» Work to be completed
Select every line in the rows below that contains the string "height", and copy each of those lines out in full.

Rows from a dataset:
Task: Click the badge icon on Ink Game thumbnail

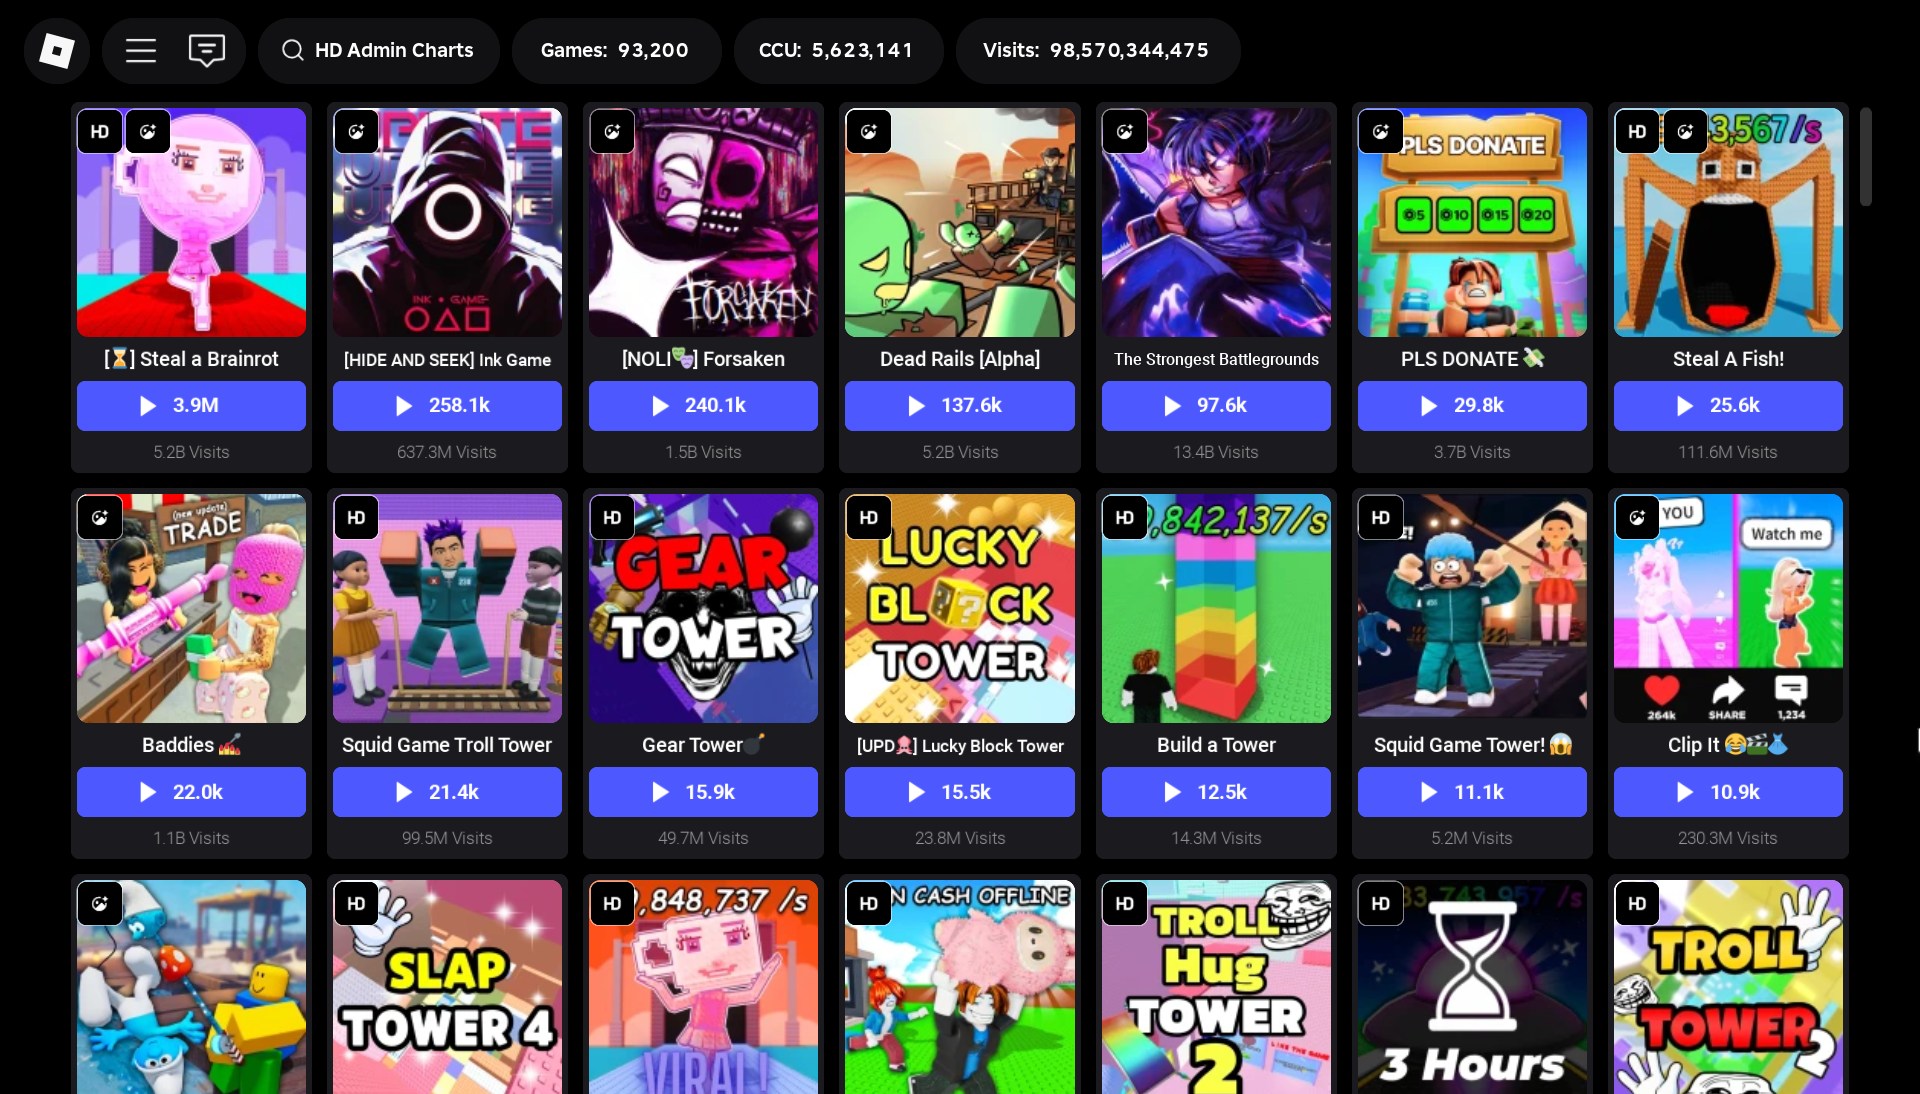Action: pos(356,131)
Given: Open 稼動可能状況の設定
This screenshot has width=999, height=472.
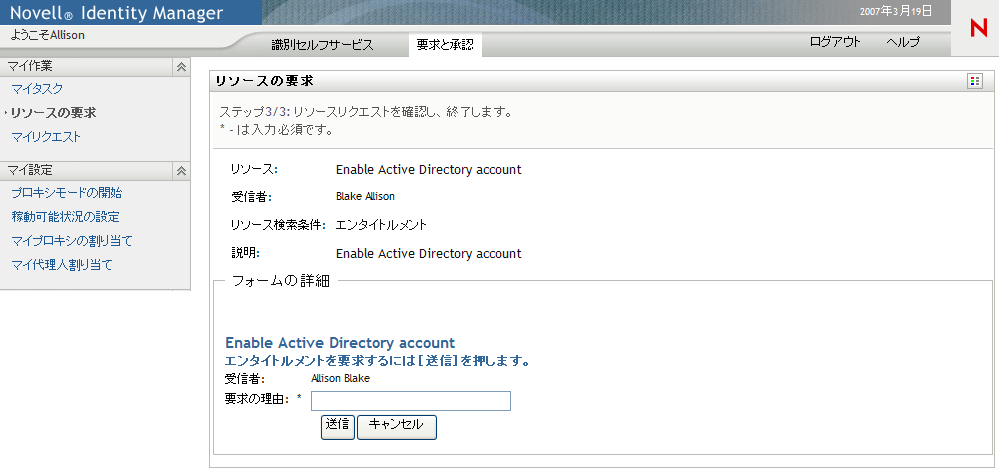Looking at the screenshot, I should tap(65, 217).
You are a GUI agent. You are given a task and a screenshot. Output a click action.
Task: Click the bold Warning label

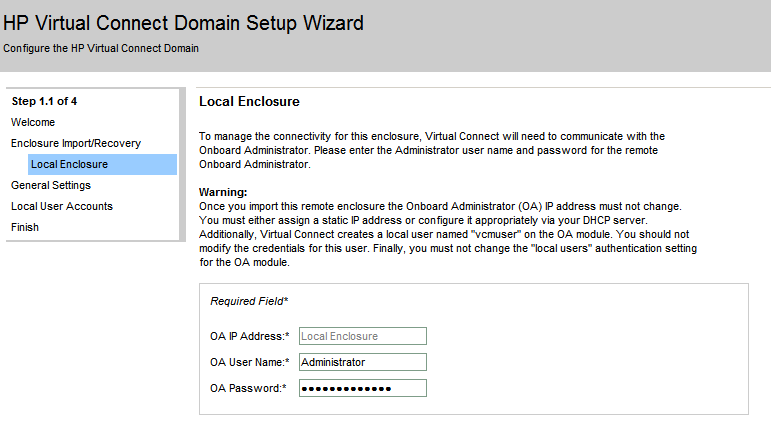(x=223, y=192)
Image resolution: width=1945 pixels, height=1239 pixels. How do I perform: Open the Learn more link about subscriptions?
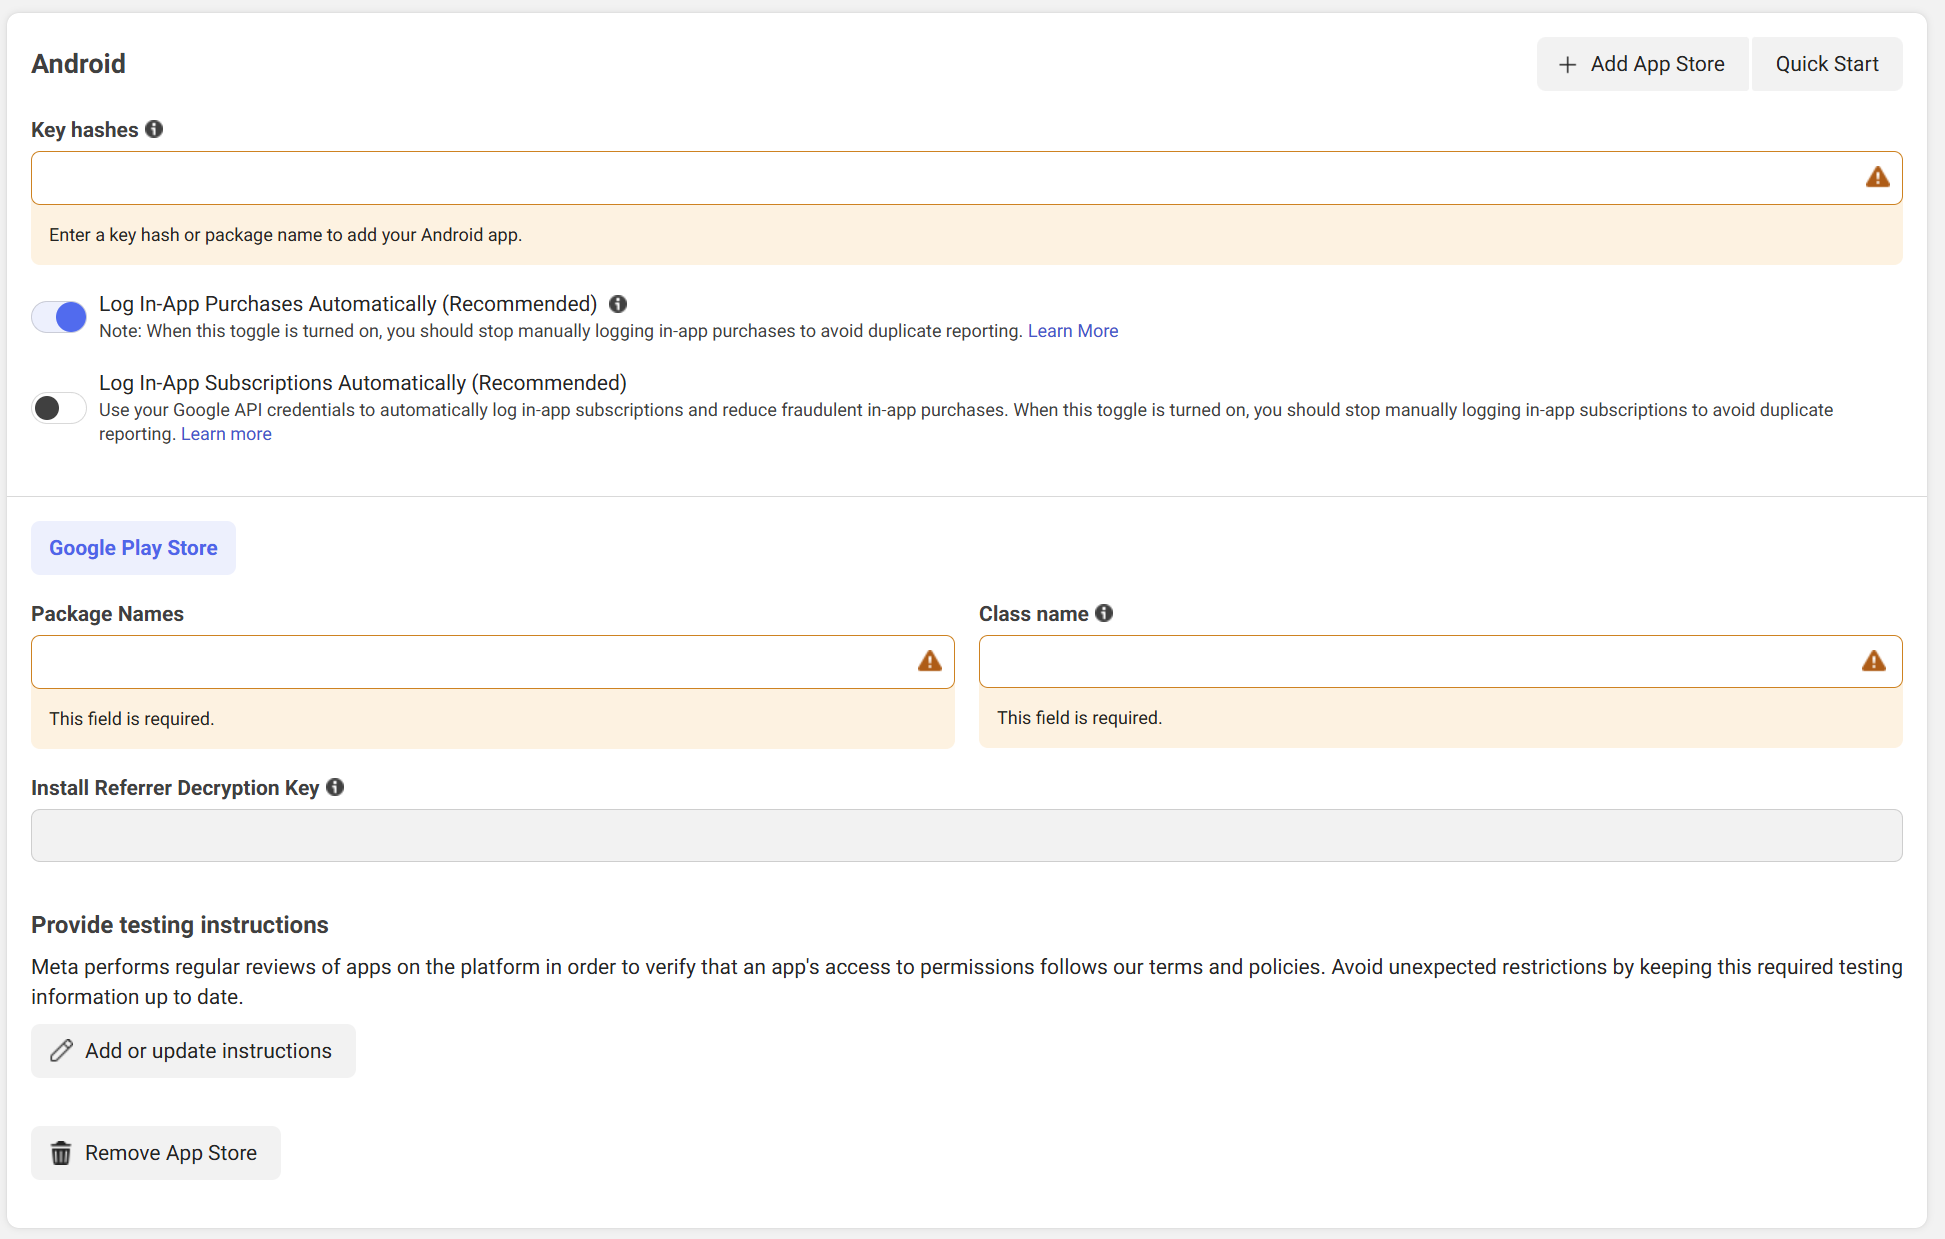tap(226, 433)
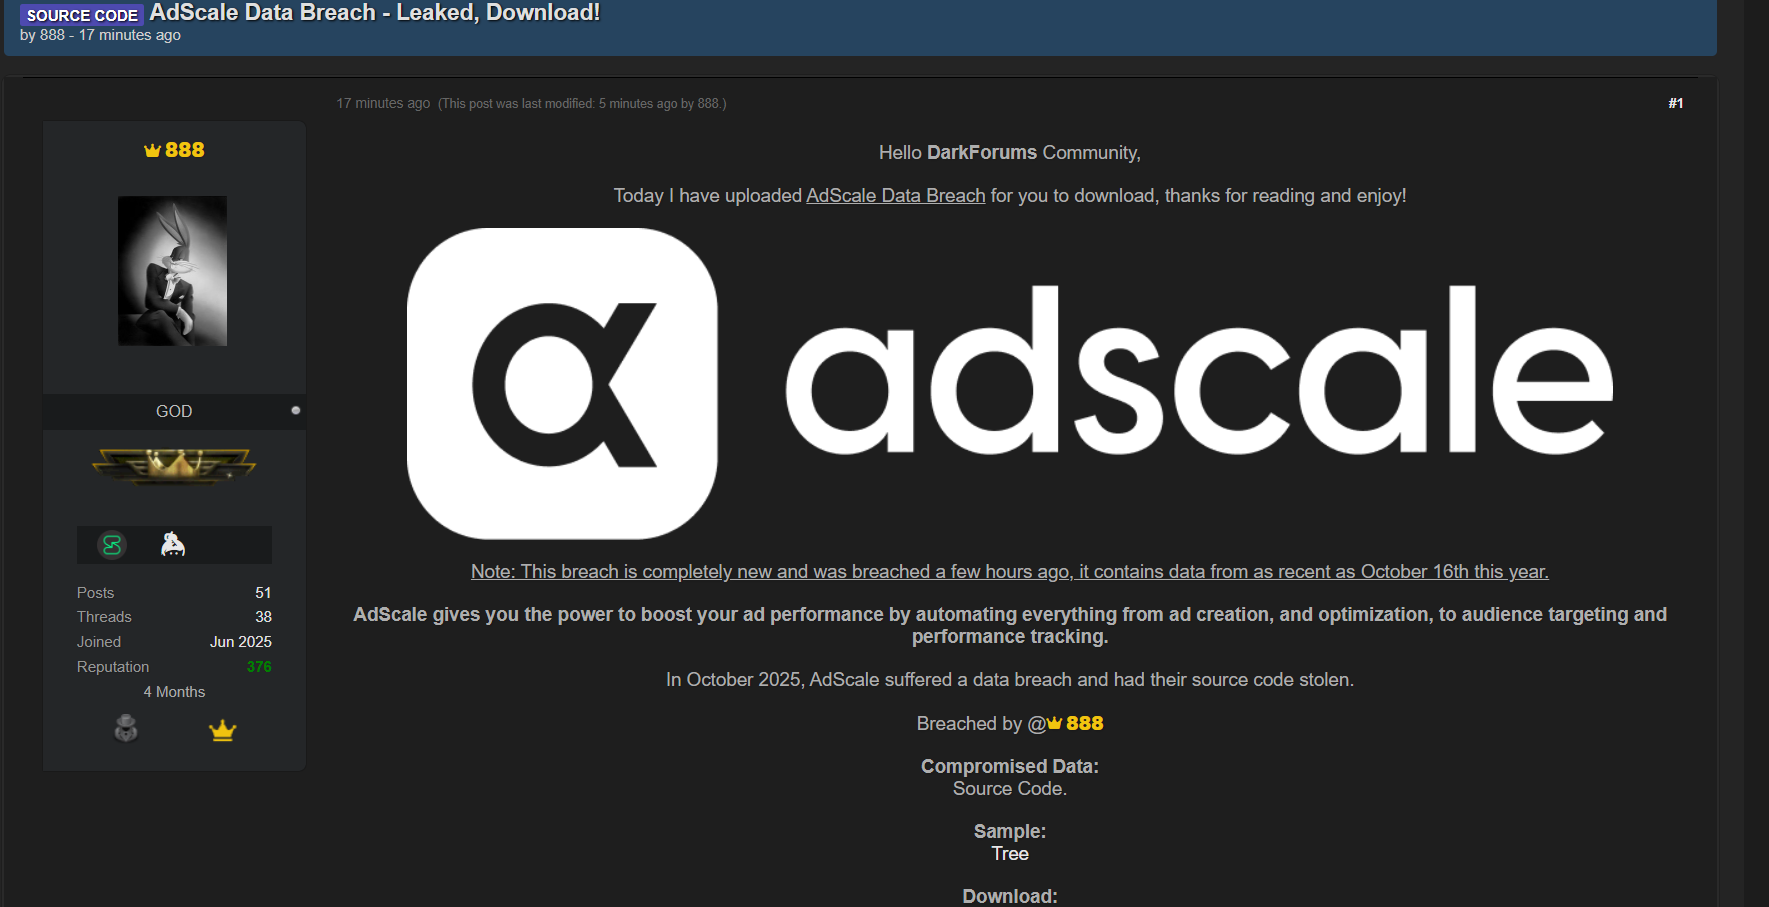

» Reply to the exercise
This screenshot has width=999, height=472.
Image resolution: width=1945 pixels, height=1239 pixels. How do I perform: Open the Learn more link about subscriptions?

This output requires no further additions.